13 abril, 2011

Infâncias Perdidas



Não, não tenho nenhum curso superior. Nem tão pouco me destaquei nas pautas da escola. Por vezes, tive a melhor nota da turma num ou noutro teste, mas nunca dei demasiada importância a isso.
Nunca passei horas intermináveis a estudar, nem nunca me colocaram palas como os burros para ver somente os livros da escola à minha frente. Para mim, o estudo sempre foi uma coisa natural, algo que gostava de fazer, sem nunca ter precisado ser lembrada ou obrigada a isso.
Estudava menos que os outros, sim. Acreditava e ainda hoje acredito que a vida não é só feita de estudo, ou melhor dizendo, de dias perdidos a “marrar”. Passei parte da minha meninice e adolescência a fazer outras coisas que também fazem parte da educação, ao contrário do que muitos pensam e defendem.
Eu esfolei joelhos a subir muros e a andar de BMX. Joguei ao “guelas” nas covas feitas por nós e ganhei “abafadores”. Piquei as mãos e as pernas nas ortigas. Fiquei até ao lusco-fusco a plantar alfaces até ficar com as mãos geladas por tanto mexer na terra. Colhi tomates e comi-os à dentada. Piquei-me em chuchus, provei uvas morangueiro, fiz nódoas de nêspera impossíveis de tirar da roupa. Comi marmelada e geleia feita com as gamboas lá de casa e espremi limões acabadinhos de tirar da árvore e não do frigorífico (daqueles que, quando os puxamos, vêm sempre com uma folha agarrada). Comi nozes apanhadas do chão depois de uma chuvada torrencial. Podei árvores e arbustos. Apanhei caracóis. Contemplei a primavera através de papoilas e malmequeres – e depeniquei-os cantando a ladainha que os acompanha. Comi sopa com as abóboras que nasciam espontaneamente.

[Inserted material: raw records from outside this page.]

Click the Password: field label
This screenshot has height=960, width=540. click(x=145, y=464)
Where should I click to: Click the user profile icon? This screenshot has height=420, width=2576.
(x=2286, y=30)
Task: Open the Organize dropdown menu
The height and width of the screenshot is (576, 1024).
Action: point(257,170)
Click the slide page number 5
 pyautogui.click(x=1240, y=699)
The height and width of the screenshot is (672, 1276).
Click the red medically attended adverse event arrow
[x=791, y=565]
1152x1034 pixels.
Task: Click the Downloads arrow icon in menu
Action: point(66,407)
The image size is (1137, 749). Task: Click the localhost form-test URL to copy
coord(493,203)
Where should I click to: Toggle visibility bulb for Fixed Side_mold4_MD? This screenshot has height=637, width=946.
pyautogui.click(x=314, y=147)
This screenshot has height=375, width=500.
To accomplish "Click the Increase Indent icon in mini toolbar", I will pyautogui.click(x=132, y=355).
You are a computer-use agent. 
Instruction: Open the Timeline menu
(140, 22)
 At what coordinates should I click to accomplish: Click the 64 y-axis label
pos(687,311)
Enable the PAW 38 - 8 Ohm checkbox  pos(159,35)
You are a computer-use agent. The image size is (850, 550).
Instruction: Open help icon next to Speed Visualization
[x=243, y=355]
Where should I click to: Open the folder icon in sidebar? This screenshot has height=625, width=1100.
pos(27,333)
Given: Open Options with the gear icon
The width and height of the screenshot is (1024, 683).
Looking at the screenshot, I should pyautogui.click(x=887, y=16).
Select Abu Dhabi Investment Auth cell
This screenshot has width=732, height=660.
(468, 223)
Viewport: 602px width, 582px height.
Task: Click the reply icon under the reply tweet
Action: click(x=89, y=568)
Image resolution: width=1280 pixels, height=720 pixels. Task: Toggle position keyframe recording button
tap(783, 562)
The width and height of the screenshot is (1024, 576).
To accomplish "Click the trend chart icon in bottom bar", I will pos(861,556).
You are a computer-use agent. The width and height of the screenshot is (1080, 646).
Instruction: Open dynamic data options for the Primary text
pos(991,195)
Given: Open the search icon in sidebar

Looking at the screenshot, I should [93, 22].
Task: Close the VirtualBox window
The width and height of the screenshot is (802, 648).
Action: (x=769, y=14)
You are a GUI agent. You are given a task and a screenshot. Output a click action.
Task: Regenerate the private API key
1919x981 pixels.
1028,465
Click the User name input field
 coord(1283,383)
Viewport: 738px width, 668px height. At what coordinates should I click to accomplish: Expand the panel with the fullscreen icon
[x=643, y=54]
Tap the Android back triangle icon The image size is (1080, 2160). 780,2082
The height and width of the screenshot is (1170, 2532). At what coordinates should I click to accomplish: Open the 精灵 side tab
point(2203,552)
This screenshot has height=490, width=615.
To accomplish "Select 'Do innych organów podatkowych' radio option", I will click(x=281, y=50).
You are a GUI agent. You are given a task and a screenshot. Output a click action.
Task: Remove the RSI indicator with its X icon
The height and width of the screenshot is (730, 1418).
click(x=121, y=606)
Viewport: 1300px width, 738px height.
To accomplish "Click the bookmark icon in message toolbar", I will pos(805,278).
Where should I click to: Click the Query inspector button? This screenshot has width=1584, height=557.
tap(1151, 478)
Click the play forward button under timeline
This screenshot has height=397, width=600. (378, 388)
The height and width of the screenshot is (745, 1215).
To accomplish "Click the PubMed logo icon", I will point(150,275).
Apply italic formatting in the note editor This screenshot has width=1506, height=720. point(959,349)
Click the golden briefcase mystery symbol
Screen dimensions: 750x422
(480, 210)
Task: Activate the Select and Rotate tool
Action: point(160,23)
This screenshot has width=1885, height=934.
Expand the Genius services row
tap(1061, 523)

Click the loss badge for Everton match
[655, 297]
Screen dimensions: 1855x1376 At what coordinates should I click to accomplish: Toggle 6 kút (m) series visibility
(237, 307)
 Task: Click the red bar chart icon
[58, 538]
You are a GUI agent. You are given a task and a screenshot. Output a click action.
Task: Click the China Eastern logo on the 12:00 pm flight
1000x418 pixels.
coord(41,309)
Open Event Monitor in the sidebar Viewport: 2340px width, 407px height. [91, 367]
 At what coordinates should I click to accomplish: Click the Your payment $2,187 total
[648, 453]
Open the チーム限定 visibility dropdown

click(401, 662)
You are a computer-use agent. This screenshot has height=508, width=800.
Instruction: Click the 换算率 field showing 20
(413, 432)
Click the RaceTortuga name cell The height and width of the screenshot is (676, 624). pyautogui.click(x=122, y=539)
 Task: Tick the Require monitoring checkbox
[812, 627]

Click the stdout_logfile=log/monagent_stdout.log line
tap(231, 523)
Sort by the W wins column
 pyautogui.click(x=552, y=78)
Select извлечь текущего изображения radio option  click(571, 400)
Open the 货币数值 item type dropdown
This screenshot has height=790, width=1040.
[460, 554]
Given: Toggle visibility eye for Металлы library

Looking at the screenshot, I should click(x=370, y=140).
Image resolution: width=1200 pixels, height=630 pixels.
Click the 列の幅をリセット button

Conheço de cor o cheiro da terra molhada quando chove e o cheiro quente e adocicado dos frutos maduros no verão.
Aprendi todo o tipo de bricolage, pois sempre acompanhei o meu pai nas obras lá de casa. Casas velhas…
Tive sempre espaço para correr e brincar. Tive sempre espaço para os animais de estimação. Tive sempre “espaço” para estar à vontade ou com a música alta, por não ter que me preocupar com o olhar dos vizinhos da frente, pela ausência de prédios. Sei cozinhar, pois sempre assisti aos cozinhados dos meus pais. Sei fazer mil e uma coisas.
Então, digo em voz alta: àqueles que se gabam que são isto e aquilo, FIQUEM LÁ COM OS SEUS CANUDOS! Pois, por mais anos que vivam, jamais recuperarão as suas infâncias perdidas, desperdiçadas e iguais a tantas outras. Jamais aprenderão nos livros o que vivi e o que me foi ensinado. Agradeço por isso aos meus pais. Obrigada.
E para esses que se vangloriam e se “armam ao pingarelho” por ter um curso superior e que dizem que são melhores que os outros, que se dizem superiores porque estudaram para pensar, eu respondo citando o meu amigo Alberto Caeiro que “pensar incomoda como andar à chuva quando o vento cresce e parece que chove mais”.